II, 8
Si tu payais comptant chacun de tes parjures
Par une indemnité prise sur ta beauté,
Bariné, la blancheur d’une dent ou simplement
L’éclat d’un ongle,
Alors je te croirais. Mais dès qu’un faux serment
Sur ta tête perfide aurait dû retomber,
Tu resplendis plus que jamais, et l’on t’adore
Comme une idole.
A ne pas respecter les cendres de ta mère,
A te moquer du ciel et des dieux immortels,
A profaner aussi le silence des astres,
Tu t’enrichis !
Elles en rient, Vénus et les naïves Nymphes,
Il en rit, le cruel Désir qui sans répit
Aiguise ses flèches de feu sur un silex
Ensanglanté.
Une génération grandit rien que pour toi,
Vouée à l’esclavage ainsi que leurs aînés
Qui restent sous ton joug malgré tes sacrilèges
Et leurs grands airs.
Chacun te craint.

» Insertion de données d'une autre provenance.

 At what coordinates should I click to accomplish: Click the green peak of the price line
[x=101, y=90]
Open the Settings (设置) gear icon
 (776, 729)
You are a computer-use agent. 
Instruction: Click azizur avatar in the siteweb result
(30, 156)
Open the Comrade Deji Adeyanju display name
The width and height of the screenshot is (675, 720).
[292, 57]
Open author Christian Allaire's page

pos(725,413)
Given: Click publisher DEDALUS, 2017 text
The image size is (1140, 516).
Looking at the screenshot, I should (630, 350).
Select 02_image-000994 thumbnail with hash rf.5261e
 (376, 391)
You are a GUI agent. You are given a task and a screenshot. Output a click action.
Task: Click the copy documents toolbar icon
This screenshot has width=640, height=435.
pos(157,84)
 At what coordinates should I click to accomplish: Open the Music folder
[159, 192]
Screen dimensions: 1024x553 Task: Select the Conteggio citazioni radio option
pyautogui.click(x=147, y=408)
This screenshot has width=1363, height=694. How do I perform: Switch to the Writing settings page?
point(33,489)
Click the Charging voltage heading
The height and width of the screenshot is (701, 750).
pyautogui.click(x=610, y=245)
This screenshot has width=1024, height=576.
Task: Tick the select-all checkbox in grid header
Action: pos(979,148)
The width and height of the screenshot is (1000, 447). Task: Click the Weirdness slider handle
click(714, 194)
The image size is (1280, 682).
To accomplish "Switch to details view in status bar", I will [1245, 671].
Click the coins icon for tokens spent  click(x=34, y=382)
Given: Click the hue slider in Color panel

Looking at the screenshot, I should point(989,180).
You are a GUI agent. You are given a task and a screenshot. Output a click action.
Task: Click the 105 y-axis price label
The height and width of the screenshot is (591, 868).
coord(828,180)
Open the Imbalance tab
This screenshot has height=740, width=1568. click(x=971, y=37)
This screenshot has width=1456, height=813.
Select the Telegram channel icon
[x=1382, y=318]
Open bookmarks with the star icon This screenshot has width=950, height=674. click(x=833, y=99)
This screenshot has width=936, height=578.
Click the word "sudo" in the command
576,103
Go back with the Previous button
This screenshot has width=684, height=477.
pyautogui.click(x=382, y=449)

Les mères tremblent pour leurs fils,
Les vieillards pour leurs biens ; les filles appréhendent,
Déshonorées par toi, que les maris ne fuient
A tes effluves.
• TRADITION
Entre toutes les pièces légères d’Horace celle-ci est sans contredit l’une des plus spirituelles et des plus gracieuses, une sorte de madrigal ironique conçu d’après un thème classique de la poésie grecque. Inutile d’imaginer que le poète s’adresse à une personne réelle.
• OBJECTION
Peu d’indices à première vue permettent de contester cette banalisation, sauf que la dernière strophe est puissamment reliée à l’ode II, 5 par la reprise de deux mots-clés, iuuencis, 21 et maritos, 24 (cf. maritum et iuuencae, v. 16 et 6 de II, 5), obligeant le lecteur à s’interroger sur le rapport entre cette redoutable Bariné et l’impérial Violeur pris à partie dans ce prédédent poème.
• PROPOSITION
Cette reine de Rome masque un roi, celui qui s’est assis sur la République comme sur un trône, et qui de là opprime ses concitoyens.
• JUSTIFICATION
L’allégorie se fait jour progressivement, de strophe en strophe :
– Le nom même de Bariné peut nous mettre sur la piste, s’il est vrai que certaines
étymologies expliquaient le mot Caesar comme un mot punique désignant
l’éléphant (barrus, en latin : cf. le Barrus de la Satire I, 6). D’un autre côté,
une variante de Barine est Varine, « Petit Varus », c’est-à-dire « Petit Cagneux »,
sobriquet que Virgile attribuait à Octave dans les Bucoliques. Quelques manuscrits
adressent même la pièce à Iulla (ou Iulia : féminin de Iulius, donc) Barina, en
comprenant le premier mot du poème ulla, comme un nom propre : effet prévu
par l’auteur ?
– Dans la deuxième strophe, l’expression publica cura, à forte connotation politique,
ne demande qu’à être prise à la lettre, soit que « Bariné » provoque une manière
de crise nationale, soit plutôt qu’elle est l’objet de la sollicitude publique.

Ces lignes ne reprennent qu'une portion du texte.